Policy —

App developers, here are 23 pages of suggestions from CA’s new privacy cops

Report is designed to complement law mandating mobile privacy policies.

California Attorney General Kamala Harris.
California Attorney General Kamala Harris.

In recent months the state of California has stepped up its efforts to enforce the California Online Privacy Protection Act (COPPA). In December, Attorney General Kamala Harris made an example of Delta Airlines, which had ignored a letter warning the carrier that it was in violation of COPPA. The statute requires every app which collects data about California users (which, practically speaking, means every app) to conspicuously post a privacy policy disclosing what information is collected and how it will be used.

In a new report, Harris's office offers an official set of recommendations for mobile app developers. California urges app developers to "minimize surprises to users from unexpected privacy practices." In addition to posting a standard privacy policy, the state also recommends the use of "special notices" to alert users when an app might be using data in a way the user might not expect. For example, when an app needs the user's location, the user is typically alerted and given the opportunity to allow or block the application from getting the current location. The state recommends using similar notices when an app collects other sensitive information.

The 23-page report offers a wide variety of other recommendations. Most of them are directed at app developers, but there are also recommendations for the companies that operate app stores, advertising networks, and wireless networks. The state recommends that app developers limit data collection, limit data retention, and avoid using global device identifiers that could be correlated across apps.

The report also recommends using encryption to handle data, limiting access to personal user data by employees, and designating an employee to periodically review an app's privacy practices to ensure that the privacy policy remains up to date.

Finally, the state recommends making privacy policies easy to read and easy to understand. For example, the report suggests presenting privacy information in a "grid or 'nutrition label for privacy'" format that "displays your privacy practices by data type."

These seem like sensible suggestions. And for the most part that's all they are: suggestions. The state's authority to regulate mobile data practices flows from the provisions of the COPPA, which don't mention most of the recommendations in the AG's report. To comply with California law, all you have to do is write a privacy policy accurately describing your data practices and post it somewhere your users can easily find it. The law doesn't say anything about "special notices," minimizing collection of sensitive information, encryption, or most of the other topics covered by the report.

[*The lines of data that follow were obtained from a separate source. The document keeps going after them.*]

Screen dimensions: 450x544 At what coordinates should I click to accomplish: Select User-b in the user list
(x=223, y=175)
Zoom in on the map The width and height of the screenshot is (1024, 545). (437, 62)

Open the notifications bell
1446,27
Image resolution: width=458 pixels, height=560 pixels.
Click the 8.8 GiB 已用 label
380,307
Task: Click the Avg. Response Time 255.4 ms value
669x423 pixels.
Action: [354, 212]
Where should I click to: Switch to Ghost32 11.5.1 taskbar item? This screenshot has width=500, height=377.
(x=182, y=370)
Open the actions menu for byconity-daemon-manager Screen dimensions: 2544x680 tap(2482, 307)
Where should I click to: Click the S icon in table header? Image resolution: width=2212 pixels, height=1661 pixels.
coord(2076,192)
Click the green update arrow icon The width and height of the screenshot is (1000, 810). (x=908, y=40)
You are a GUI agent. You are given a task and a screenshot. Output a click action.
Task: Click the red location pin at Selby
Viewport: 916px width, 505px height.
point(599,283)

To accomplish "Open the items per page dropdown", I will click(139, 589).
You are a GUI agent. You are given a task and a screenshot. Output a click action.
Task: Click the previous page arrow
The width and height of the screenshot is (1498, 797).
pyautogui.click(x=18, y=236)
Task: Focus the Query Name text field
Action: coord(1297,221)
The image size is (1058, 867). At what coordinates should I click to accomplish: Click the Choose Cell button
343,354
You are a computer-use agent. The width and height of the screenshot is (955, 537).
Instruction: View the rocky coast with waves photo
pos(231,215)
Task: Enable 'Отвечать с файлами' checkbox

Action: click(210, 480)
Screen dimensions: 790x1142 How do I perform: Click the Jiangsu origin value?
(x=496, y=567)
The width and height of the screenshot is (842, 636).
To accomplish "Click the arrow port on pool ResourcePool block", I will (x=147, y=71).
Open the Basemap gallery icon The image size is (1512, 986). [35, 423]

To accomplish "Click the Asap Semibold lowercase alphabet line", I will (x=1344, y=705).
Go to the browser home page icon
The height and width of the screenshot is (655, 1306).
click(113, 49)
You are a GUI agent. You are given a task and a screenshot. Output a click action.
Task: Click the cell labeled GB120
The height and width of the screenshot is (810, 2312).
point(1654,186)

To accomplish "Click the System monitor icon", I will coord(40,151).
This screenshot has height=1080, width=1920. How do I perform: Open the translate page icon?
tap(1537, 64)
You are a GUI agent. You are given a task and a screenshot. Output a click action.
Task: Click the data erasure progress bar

"The recommendations go beyond the law," Special Assistant Attorney General Travis LeBlanc acknowledged in a Wednesday interview. "The law sets the floor for what everyone needs to do."

But he said the state hoped to "move the discourse forward" by educating mobile developers about what state officials view as the best practices for mobile privacy. The report, he says, "walks them through in plain English what they need to think about in terms of privacy."

He said the state planned to follow-up the report with training sessions in the spring, which will be targeted at smaller developers that can't afford to hire full-time privacy experts to craft their privacy policies.

At the same time as it deploys the carrot of helpful advice, the state also plans to continue using the stick of stricter enforcement. LeBlanc told us that the state expected to file another lawsuit in the next month or two against a mobile app developer that had failed to comply with COPPA's requirement of a conspicuous privacy policy. And LeBlanc says that the next step will be to begin enforcing the substance of privacy policies: ensuring that what companies say in their privacy policies matches what they actually do with user data.